Mahlerman's life was shaped by his single mother, who never let complete ignorance of a subject get in the way of having strong opinions about it. Facing retirement after a life in what used to be called 'trade', and having a character that consists mainly of defects, he spends his moments of idleness trying to correct them, one by one.

4 thoughts on “Lazy Sunday Afternoon – Five: This time it’s serious

  1. Gaw
    January 23, 2011 at 20:14

    That Bruckner piece is powerful, isn’t it? The end with the rumbling drum roll reminded me of the Blake lines quoted in Bladerunner: ‘Fiery the Angels rose, & as they rose deep thunder roll’d Around their shores; indignant burning with the fires of Orc’. ‘Wild romanticism’ seems unavoidable…

  2. info@shopcurious.com'
    January 23, 2011 at 21:42

    When you mentioned that Gunter Wand was almost 90, I found myself focusing on the conductors. Bernstein exudes presence and style. Love the white DJs too. Very 1970s.

  3. Brit
    January 24, 2011 at 10:06

    Love the Bruckner.

    Mahler often tips over into sentimentality and vulgarity, – Given your moniker, MM, I didn’t expect you to say that…

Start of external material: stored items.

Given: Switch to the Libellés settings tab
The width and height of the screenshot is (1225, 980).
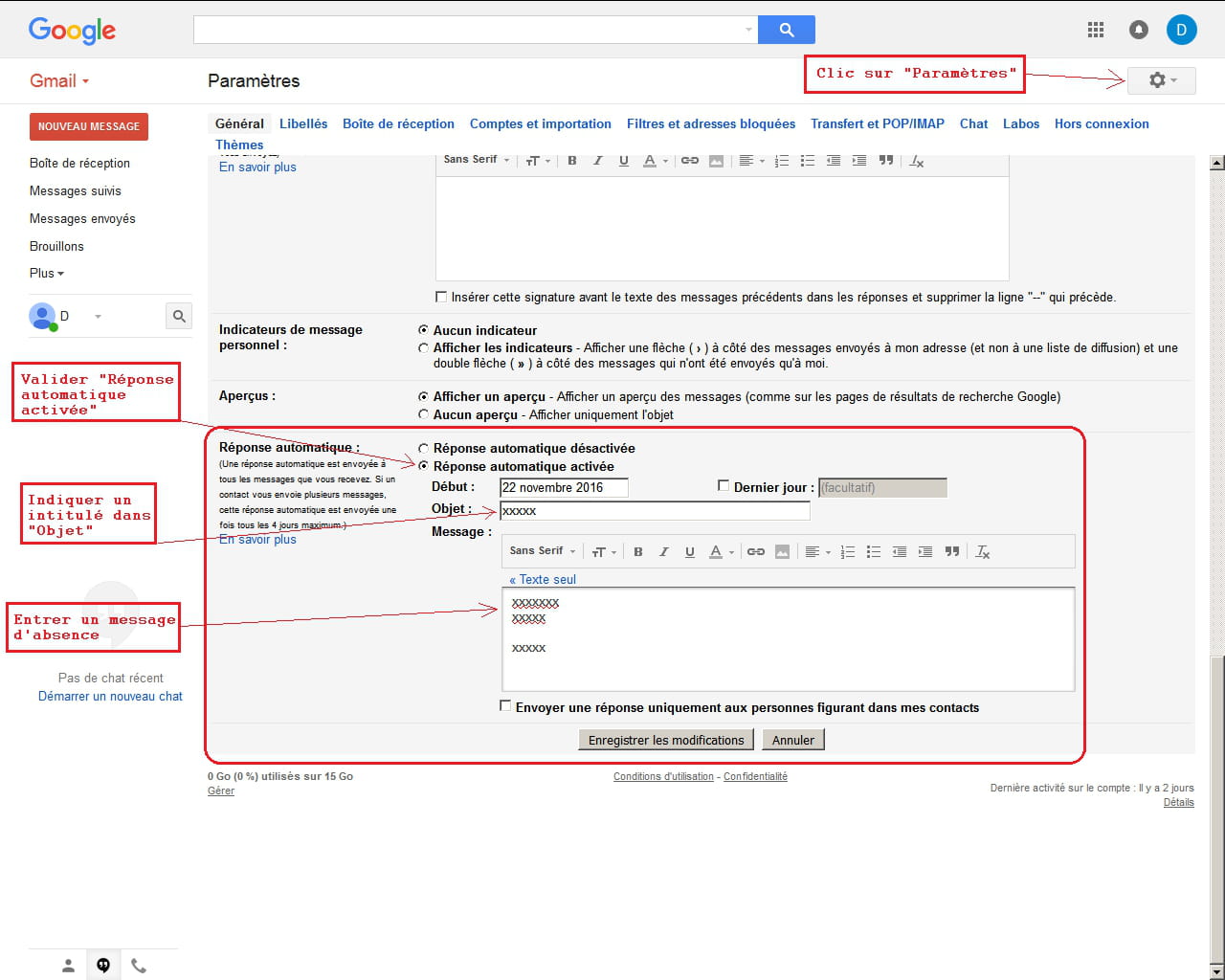Looking at the screenshot, I should (302, 123).
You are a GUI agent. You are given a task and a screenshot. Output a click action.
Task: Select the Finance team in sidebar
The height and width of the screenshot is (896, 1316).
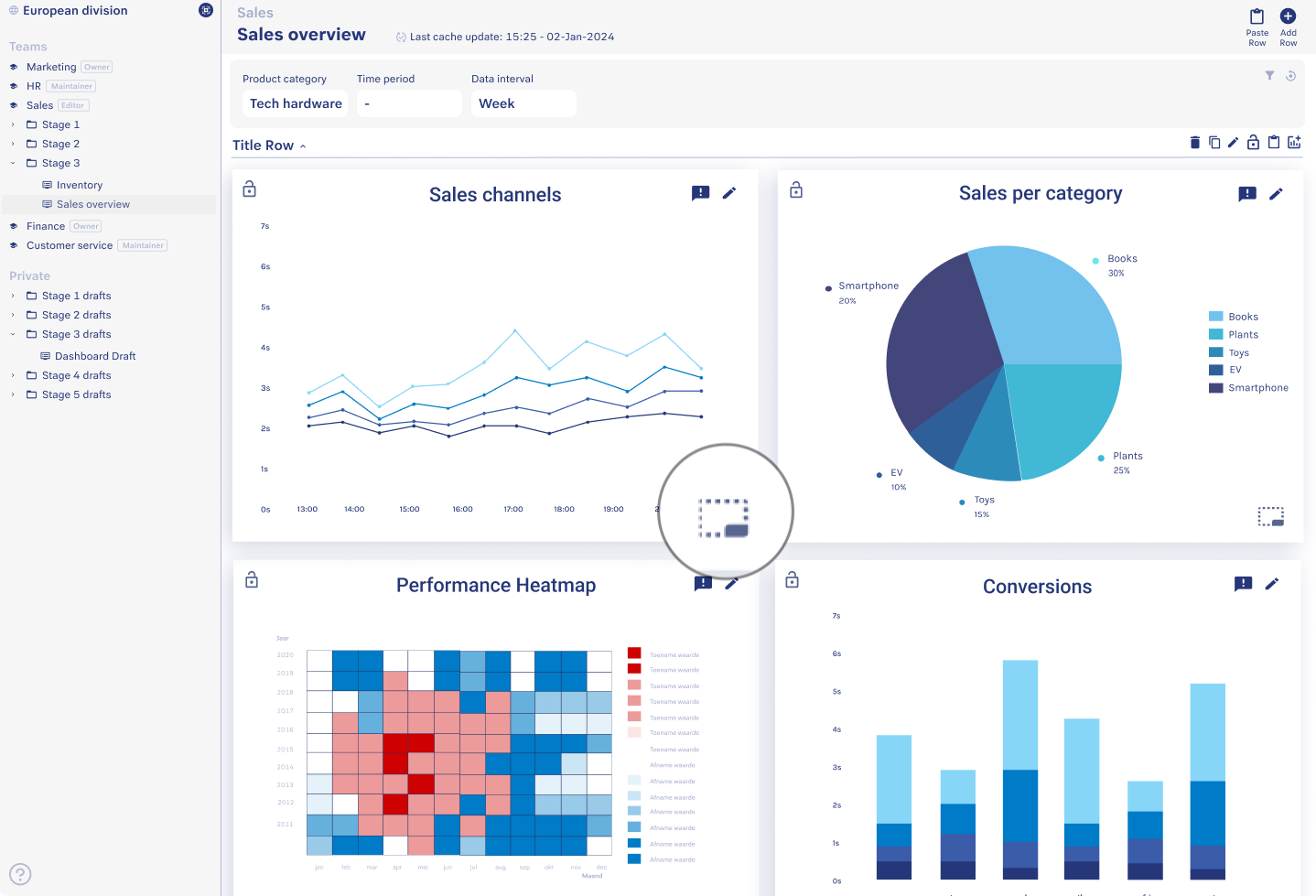[45, 226]
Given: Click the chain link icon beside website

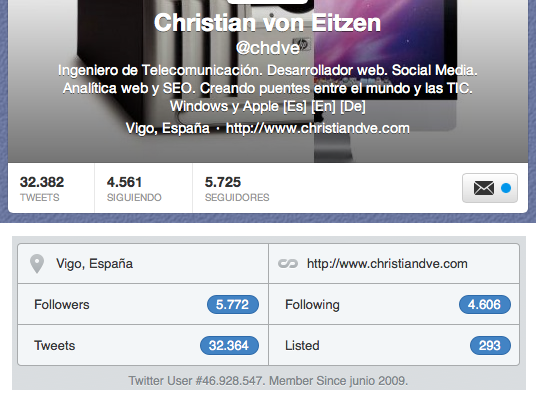Looking at the screenshot, I should click(288, 264).
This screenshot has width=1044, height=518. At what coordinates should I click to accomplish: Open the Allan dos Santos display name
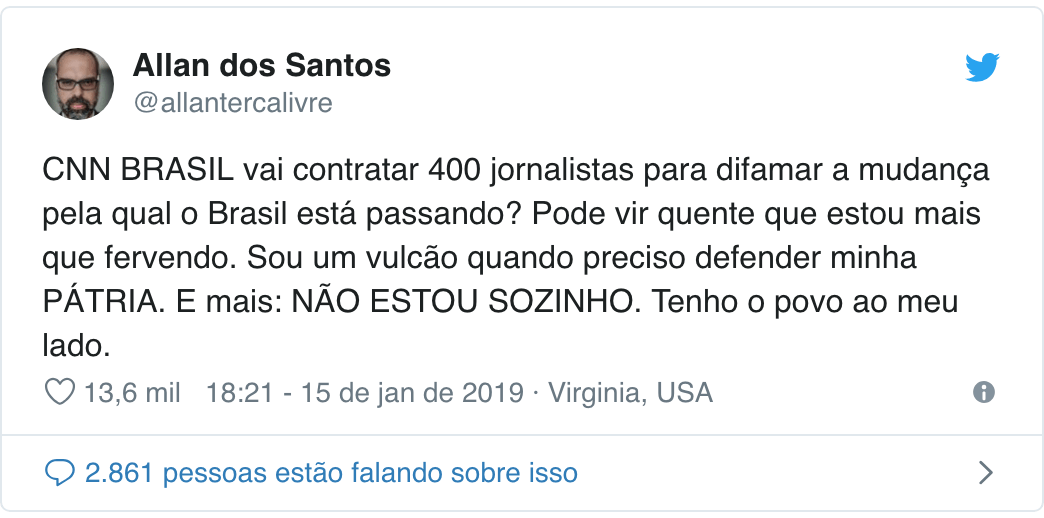tap(261, 67)
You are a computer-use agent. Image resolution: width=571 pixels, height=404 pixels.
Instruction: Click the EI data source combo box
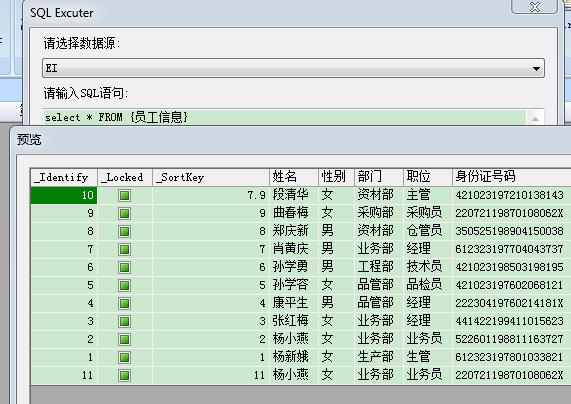coord(293,68)
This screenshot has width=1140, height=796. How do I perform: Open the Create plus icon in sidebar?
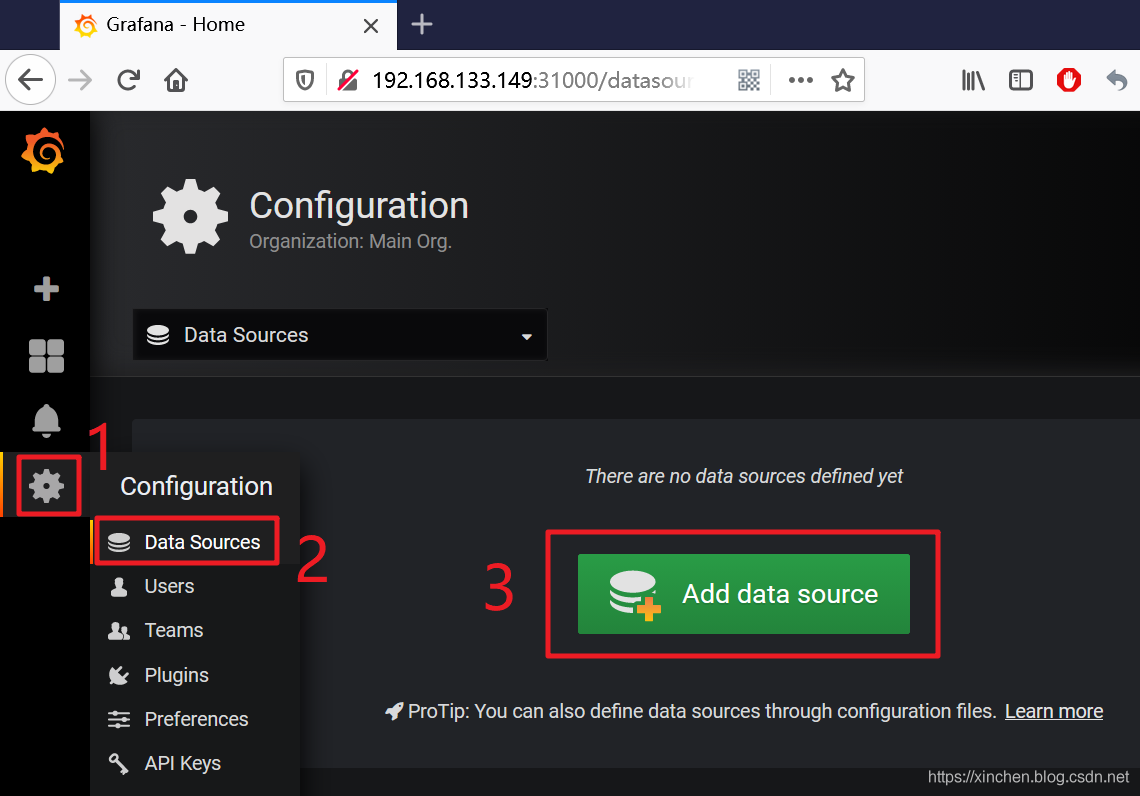click(x=46, y=289)

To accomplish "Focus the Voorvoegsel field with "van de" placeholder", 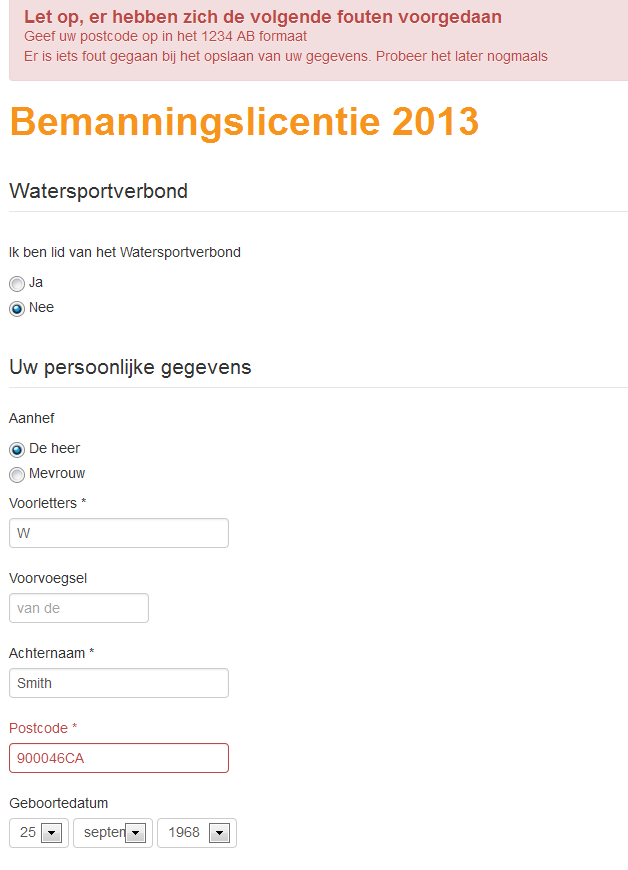I will coord(78,608).
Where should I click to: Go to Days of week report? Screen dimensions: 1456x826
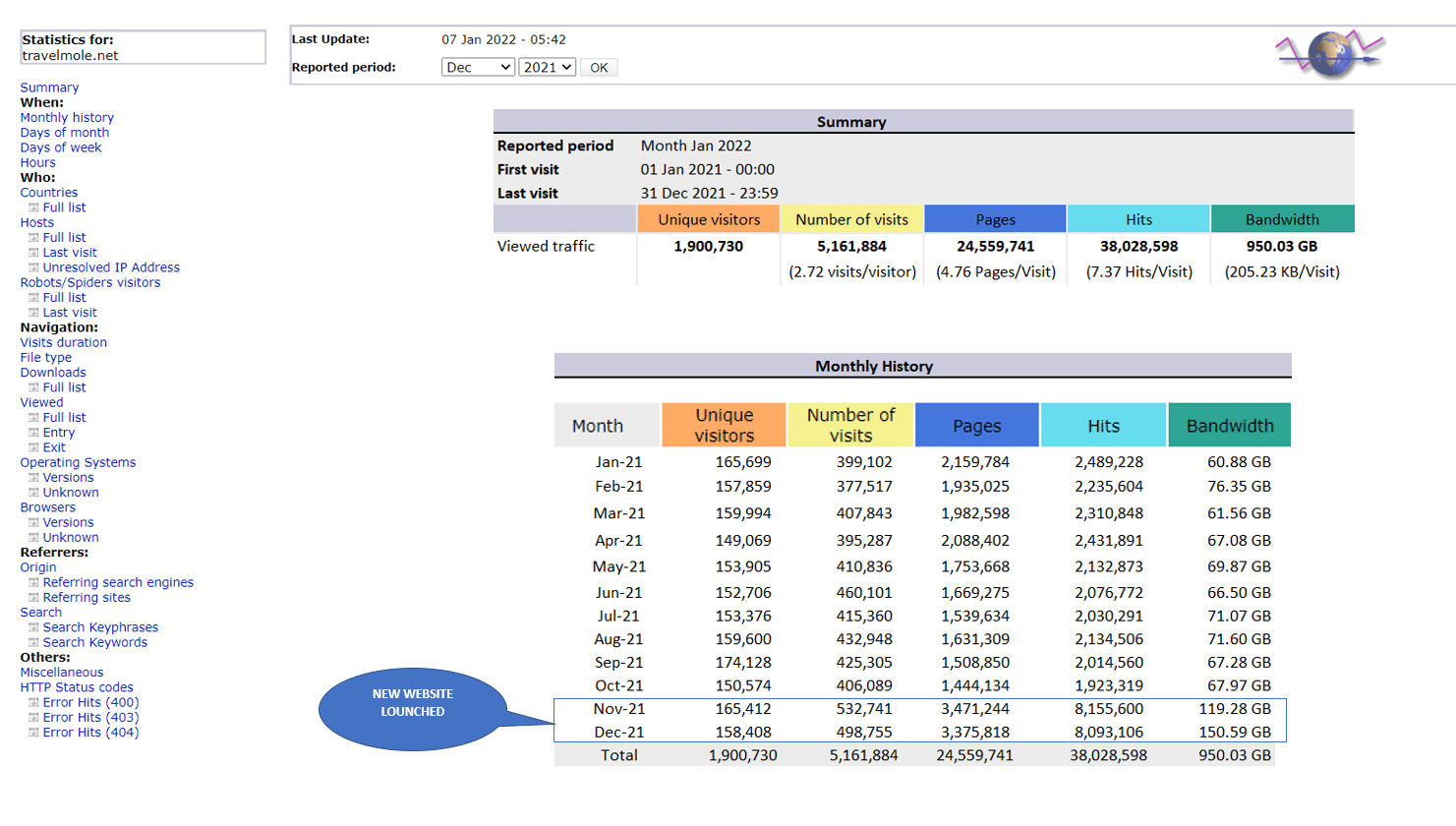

  4. finalcurtain@gmail.com'
    mahlerman
    January 24, 2011 at 11:10

    Watching the cadaverous Wand, I had never considered the sartorial angle Susan, but now you come to mention it……
    Well Brit, I’m with the great Theodore Dalrymple on the subject of sentimentality; he thinks it is the ruination of modern Britain, and is eloquent in expressing this obvious truth. For myself, vulgarity and sentimentality are woven into my everyday life to such a degree, that I feel they are not shortcomings I can easily give up – even if I wanted to. And perhaps with the real Mahlerman, they are the
    qualities in his music that touch the hearts of so many people today?